The Government has stated on many occasions that Japan’s door for dialogue is always open and that Japan hopes China adopts a similar stance.
Having said that, there is no such fact that the two countries at this stage have started making specific arrangements for a Japan-China summit meeting on the occasion of the APEC Economic Leaders’ Meeting in November.
President Putin’s visit to Japan
Hashimoto, Hokkaido Shimbun: Returning to the situation in Ukraine, it is undeniable that the situation is deteriorating. What impact will this have on President Putin’s visit to Japan which is scheduled for this autumn?
Minister Kishida: Japan will continue to closely follow the situation in Ukraine, and we need to deal with it appropriately while putting emphasis on our cooperation with the G7. As for the itinerary of President Putin’s visit to Japan which you noted, nothing has been decided at this moment. The Government will continue to examine this matter based on a comprehensive consideration of various aspects. This is the policy of our country.
Japan-North Korea relations
Nakagawa, Yomiuri Shimbun: I would like to ask a question about Japan-North Korea relations.

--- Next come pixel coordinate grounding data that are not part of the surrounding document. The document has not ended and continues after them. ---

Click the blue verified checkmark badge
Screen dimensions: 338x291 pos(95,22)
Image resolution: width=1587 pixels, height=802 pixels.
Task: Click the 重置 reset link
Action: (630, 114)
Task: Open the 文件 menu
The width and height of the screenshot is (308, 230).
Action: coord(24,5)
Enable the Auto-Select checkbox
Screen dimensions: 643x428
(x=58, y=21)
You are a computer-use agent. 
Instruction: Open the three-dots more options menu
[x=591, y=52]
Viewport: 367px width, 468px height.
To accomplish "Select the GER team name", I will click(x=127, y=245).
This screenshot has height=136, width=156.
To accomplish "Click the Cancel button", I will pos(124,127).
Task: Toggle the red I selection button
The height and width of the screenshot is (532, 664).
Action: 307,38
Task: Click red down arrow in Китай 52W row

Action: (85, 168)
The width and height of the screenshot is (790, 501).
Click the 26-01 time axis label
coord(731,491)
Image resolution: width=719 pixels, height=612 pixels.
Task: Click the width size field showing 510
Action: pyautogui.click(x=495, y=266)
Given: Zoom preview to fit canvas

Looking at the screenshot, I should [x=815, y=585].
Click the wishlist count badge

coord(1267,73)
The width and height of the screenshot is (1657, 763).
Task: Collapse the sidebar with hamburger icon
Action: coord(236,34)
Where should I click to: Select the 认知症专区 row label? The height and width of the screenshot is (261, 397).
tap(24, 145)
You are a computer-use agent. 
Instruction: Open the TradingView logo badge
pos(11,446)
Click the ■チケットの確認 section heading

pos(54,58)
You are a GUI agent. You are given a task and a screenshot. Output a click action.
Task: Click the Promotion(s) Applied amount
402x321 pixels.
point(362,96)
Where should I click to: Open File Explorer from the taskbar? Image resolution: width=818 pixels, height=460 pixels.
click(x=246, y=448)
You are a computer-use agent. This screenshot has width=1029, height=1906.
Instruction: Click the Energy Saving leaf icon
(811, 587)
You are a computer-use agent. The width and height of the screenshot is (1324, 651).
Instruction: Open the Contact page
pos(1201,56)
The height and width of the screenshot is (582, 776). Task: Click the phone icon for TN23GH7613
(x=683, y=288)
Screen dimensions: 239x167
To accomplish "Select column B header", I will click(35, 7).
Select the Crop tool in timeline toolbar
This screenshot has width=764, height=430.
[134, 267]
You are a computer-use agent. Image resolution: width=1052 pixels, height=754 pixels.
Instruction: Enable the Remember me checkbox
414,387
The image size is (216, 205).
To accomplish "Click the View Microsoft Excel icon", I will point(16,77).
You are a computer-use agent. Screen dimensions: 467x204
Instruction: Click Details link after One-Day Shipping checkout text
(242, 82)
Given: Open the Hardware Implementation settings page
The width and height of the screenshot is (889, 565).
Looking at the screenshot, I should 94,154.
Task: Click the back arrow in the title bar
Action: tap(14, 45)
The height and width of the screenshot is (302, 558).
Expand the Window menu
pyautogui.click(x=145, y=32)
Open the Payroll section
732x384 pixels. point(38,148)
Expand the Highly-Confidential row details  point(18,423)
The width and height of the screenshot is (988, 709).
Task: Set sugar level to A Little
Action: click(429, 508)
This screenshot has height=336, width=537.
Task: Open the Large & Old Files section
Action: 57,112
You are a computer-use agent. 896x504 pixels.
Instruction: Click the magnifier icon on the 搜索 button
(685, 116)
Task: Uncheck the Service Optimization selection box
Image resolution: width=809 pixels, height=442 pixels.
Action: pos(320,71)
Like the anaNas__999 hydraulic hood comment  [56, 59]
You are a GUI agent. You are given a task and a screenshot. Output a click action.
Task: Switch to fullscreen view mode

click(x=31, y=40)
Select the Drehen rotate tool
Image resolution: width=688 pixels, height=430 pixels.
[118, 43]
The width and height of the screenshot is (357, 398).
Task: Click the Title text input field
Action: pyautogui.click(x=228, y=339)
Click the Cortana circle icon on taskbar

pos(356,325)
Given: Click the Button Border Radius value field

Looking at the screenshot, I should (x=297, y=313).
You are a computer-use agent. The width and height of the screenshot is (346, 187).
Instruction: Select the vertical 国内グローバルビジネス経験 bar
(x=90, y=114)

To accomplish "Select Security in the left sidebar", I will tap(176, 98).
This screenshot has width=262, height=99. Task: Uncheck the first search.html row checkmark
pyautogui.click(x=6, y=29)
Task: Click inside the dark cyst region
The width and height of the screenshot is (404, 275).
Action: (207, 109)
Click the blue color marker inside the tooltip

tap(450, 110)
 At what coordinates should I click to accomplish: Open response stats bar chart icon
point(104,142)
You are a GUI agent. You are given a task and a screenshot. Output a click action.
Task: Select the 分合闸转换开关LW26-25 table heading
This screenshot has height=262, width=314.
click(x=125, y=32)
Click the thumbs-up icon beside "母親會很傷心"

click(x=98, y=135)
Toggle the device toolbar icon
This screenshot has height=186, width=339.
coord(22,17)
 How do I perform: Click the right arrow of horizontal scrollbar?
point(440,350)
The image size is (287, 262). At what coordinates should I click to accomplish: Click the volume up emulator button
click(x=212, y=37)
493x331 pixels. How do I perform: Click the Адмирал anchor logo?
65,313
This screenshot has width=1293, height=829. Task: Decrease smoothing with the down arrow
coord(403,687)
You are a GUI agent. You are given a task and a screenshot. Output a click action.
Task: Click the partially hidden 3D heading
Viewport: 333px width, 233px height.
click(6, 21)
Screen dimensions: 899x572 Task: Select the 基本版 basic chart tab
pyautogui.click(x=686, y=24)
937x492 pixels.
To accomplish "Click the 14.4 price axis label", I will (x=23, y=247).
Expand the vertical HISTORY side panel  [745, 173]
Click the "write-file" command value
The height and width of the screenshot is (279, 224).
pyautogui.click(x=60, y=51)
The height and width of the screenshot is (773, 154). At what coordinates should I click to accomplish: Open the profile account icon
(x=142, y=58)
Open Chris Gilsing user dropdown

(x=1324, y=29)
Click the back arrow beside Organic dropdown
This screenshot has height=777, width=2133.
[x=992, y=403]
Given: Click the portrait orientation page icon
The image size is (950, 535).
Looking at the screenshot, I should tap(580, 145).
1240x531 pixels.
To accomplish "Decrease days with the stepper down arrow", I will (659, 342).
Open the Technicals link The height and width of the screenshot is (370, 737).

I believe that it was agreed between the Japanese and North Korean governments that the interim report on the reinvestigation of the abductees would be submitted between the end of summer and the beginning of autumn. What kind of reports or communications are you currently receiving from North Korea? Also, could you explain your assessment of the state of progress of the coordination efforts in connection with receiving this interim report?
Minister Kishida: With regard to the matter raised in your question: first of all, North Korea is to issue the first notice about the special investigation committee sometime between the end of summer and beginning of autumn this year. The policy of the Japanese Government is to carefully assess the progress of the investigation that is being carried out by North Korea.
However, as of now, no specific details of this initial report have been decided, such as the date or place of the report. I think we will continue to carry out further coordination on these matters.
Visit of the Indian Prime Minister Narendra Modi to Japan
Reynolds, Bloomberg News: Tomorrow, the Indian Prime Minister Narendra Modi will visit Japan. I have heard that India is strongly requesting a nuclear agreement; is there any possibility that such an agreement could be concluded during this visit? Also, what is the biggest stumbling block to such an agreement?
Minister Kishida: It is planned that the Indian Prime Minister Modi will visit Japan as official guest from August 30 tomorrow until September 3.
During his visit, Prime Minister Modi will have an audience with His Majesty the Emperor and visit Kyoto. An India-Japan summit meeting as well as a dinner is planned to take place between Prime Minister Modi and Prime Minister Abe. They are expected to hold discussions on strengthening relations in a wide variety of areas including politics, security, economy, economic cooperation and people-to-people exchange.
Some discussions have already taken place between Japan and India concerning a nuclear agreement; however, there are currently no reports of any concrete details with regard to such an agreement.
In any case, we are currently in the process of coordinating what exchanges will take place during the summit and other meetings.